The treatment course lasts for 6 months or longer. Every month, patients undergo control diagnostics, passing repeated blood tests.

When it is possible to normalize the indicators of erythrocytes and, treatment continues for another 1 to 2 months. This is necessary to consolidate the result. For pregnant mothers and lactating women, the duration of drug therapy is selected based on the period of breastfeeding and the trimester. It is important that not only the mother herself drink medicines, but also prevent anemia in the child.

Products with ferrous iron

Choosing iron-containing drugs for the treatment of patients with anemia, the list is compiled taking into account the individual characteristics of the patient and the stage of development of anemia.

In bivalent preparations, ferrum or iron is presented in the form of a sulfate salt with vitamin supplements to improve the quality of absorption.

Consider some of the most popular tools presented in different forms of release:


Make sure that the doctor has not forgotten to prescribe you a parallel intake of vitamin C. This vitamin contributes to better absorption and assimilation of the missing microelements in the body.

Products with ferric iron

Here, polymaltose hydroxide is used as a form of iron to ensure the normal process of blood formation and nutrition of internal organs.

Among the popular drugs are the following:

  • "Biofer";
  • "Matofer";
  • "Ferrum Lek";
  • "Fenules";

In rare situations, patients are prescribed medications presented in the form of injections. This is possible if the patient has pathologies of the stomach or intestines, diseases of small vessels or heavy blood loss.

But the intravenous method of administering drugs is potentially capable of provoking thrombophlebitis. This is a condition where the veins become inflamed at the injection site.

All patients who drink self-selected or prescribed anti-anemia medications have the potential to experience adverse reactions in the body. This is usually associated with individual intolerance, allergic reactions to the components included in the preparations or the form of release.

Practice has shown that products without a shell or in the form of a solution can have a strong irritating effect on the digestive system. This can result in constipation and pain. If you feel pain, discomfort in the intestines, or notice allergic manifestations on the body, stop taking the medicine and consult your doctor. He will select alternative medicines and change the tactics of treating anemia.

Determination of the effectiveness of therapy

Usually, the drugs have a visible effect for about 3 weeks from the start of drug therapy. This is determined by the increased level of hemoglobin.

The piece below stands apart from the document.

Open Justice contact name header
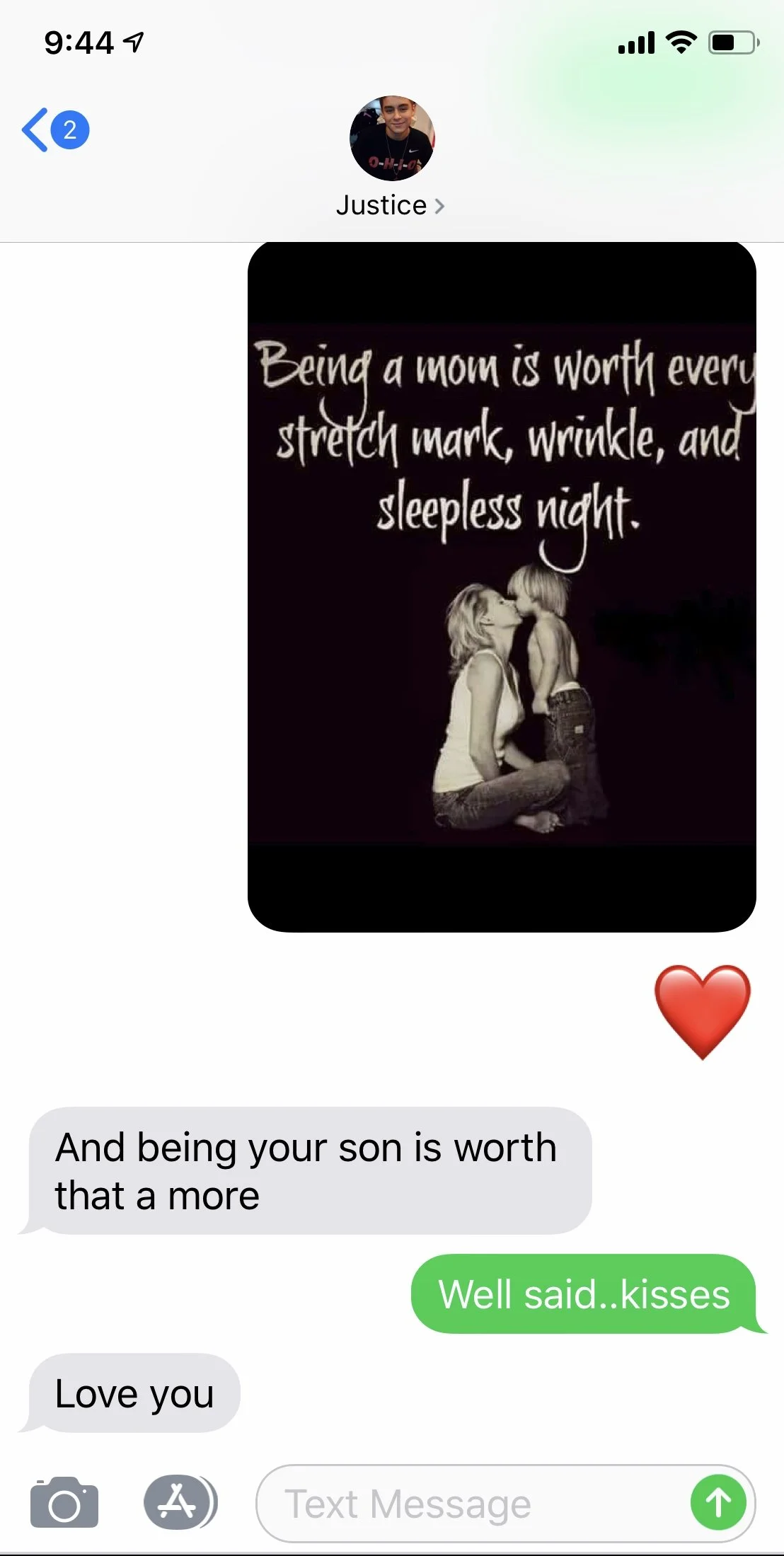The image size is (784, 1556). [381, 205]
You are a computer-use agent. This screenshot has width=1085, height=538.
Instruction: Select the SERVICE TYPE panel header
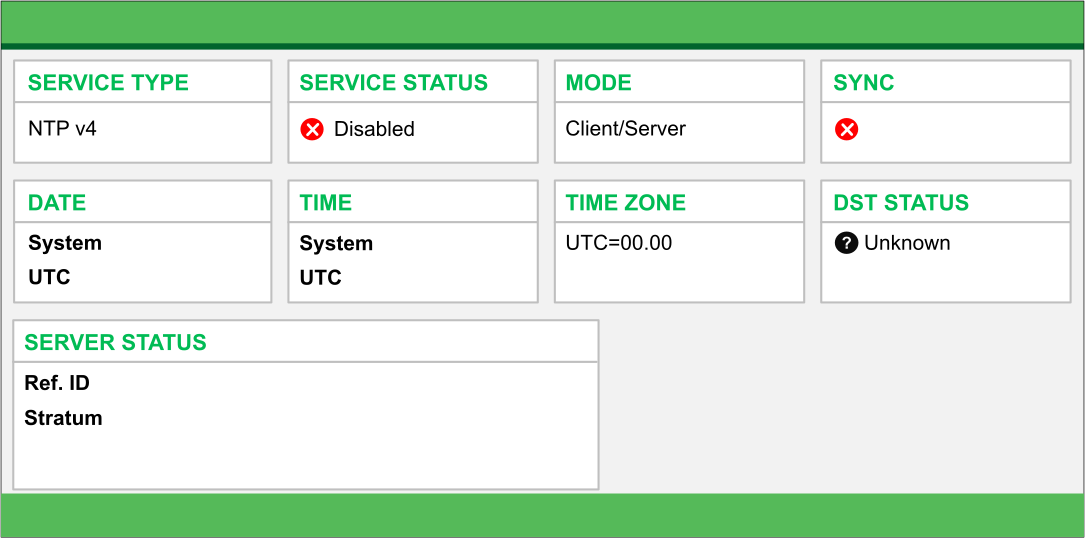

Therapy is considered effective if hemoglobin returns to its normal level within 2 months. But after that, you can not stop taking the medicine. Further use of drugs is a maintenance therapy that helps to consolidate the result and saturate the body with iron.

In parallel, do not forget to follow a diet, there are a large number of products that include vitamins and minerals. The main focus is on fruits, vegetables, fresh juices, protein foods and dairy products.

Never choose medicines on your own. This threatens not only with a lack of treatment results, but also with a number of side effects and the transition of anemia to more severe stages.